— start of Extracted entries —
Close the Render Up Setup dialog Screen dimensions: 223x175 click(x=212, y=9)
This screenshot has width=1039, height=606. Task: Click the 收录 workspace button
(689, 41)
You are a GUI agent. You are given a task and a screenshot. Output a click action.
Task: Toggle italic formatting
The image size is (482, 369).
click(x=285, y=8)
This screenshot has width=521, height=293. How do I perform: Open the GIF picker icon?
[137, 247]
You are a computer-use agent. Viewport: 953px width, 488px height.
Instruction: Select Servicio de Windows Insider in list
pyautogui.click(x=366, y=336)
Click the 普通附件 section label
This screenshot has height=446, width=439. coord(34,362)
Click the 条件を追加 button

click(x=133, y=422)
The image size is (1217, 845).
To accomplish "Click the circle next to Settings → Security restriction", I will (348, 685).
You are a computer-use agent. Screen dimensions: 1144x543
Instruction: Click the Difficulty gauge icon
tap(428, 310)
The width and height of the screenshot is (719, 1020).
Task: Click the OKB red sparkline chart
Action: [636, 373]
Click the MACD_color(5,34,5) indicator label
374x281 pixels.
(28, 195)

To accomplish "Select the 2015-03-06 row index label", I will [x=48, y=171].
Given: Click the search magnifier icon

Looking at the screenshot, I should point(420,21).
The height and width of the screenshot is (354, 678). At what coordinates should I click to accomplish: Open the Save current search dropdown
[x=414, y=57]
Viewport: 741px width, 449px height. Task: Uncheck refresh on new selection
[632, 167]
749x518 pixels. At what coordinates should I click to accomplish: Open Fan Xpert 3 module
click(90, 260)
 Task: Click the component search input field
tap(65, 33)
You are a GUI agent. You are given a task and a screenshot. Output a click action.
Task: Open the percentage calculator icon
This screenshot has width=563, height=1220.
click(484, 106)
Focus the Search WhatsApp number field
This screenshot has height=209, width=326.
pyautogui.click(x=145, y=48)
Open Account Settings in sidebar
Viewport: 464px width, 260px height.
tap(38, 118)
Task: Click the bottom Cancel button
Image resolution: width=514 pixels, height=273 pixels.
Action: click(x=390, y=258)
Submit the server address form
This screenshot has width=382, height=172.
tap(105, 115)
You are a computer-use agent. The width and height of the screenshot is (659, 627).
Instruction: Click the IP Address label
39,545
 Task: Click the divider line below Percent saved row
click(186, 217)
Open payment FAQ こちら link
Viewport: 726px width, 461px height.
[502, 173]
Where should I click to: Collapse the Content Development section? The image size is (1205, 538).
— end of Extracted entries —
■ Given request ■
Reproduce each of the records above verbatim, line for line.

■ Response to the task ■
Close the Render Up Setup dialog Screen dimensions: 223x175 click(x=212, y=9)
This screenshot has width=1039, height=606. Task: Click the 收录 workspace button
(689, 41)
You are a GUI agent. You are given a task and a screenshot. Output a click action.
Task: Toggle italic formatting
The image size is (482, 369).
click(x=285, y=8)
This screenshot has width=521, height=293. How do I perform: Open the GIF picker icon?
[137, 247]
You are a computer-use agent. Viewport: 953px width, 488px height.
Instruction: Select Servicio de Windows Insider in list
pyautogui.click(x=366, y=336)
Click the 普通附件 section label
This screenshot has height=446, width=439. coord(34,362)
Click the 条件を追加 button

click(x=133, y=422)
The image size is (1217, 845).
To accomplish "Click the circle next to Settings → Security restriction", I will (348, 685).
You are a computer-use agent. Screen dimensions: 1144x543
Instruction: Click the Difficulty gauge icon
tap(428, 310)
The width and height of the screenshot is (719, 1020).
Task: Click the OKB red sparkline chart
Action: [636, 373]
Click the MACD_color(5,34,5) indicator label
374x281 pixels.
(28, 195)

To accomplish "Select the 2015-03-06 row index label", I will [x=48, y=171].
Given: Click the search magnifier icon

Looking at the screenshot, I should point(420,21).
The height and width of the screenshot is (354, 678). At what coordinates should I click to accomplish: Open the Save current search dropdown
[x=414, y=57]
Viewport: 741px width, 449px height. Task: Uncheck refresh on new selection
[632, 167]
749x518 pixels. At what coordinates should I click to accomplish: Open Fan Xpert 3 module
click(90, 260)
 Task: Click the component search input field
tap(65, 33)
You are a GUI agent. You are given a task and a screenshot. Output a click action.
Task: Open the percentage calculator icon
This screenshot has width=563, height=1220.
click(484, 106)
Focus the Search WhatsApp number field
This screenshot has height=209, width=326.
pyautogui.click(x=145, y=48)
Open Account Settings in sidebar
Viewport: 464px width, 260px height.
tap(38, 118)
Task: Click the bottom Cancel button
Image resolution: width=514 pixels, height=273 pixels.
Action: click(x=390, y=258)
Submit the server address form
This screenshot has width=382, height=172.
tap(105, 115)
You are a computer-use agent. The width and height of the screenshot is (659, 627).
Instruction: Click the IP Address label
39,545
 Task: Click the divider line below Percent saved row
click(186, 217)
Open payment FAQ こちら link
Viewport: 726px width, 461px height.
[502, 173]
Where should I click to: Collapse the Content Development section? The image size is (1205, 538).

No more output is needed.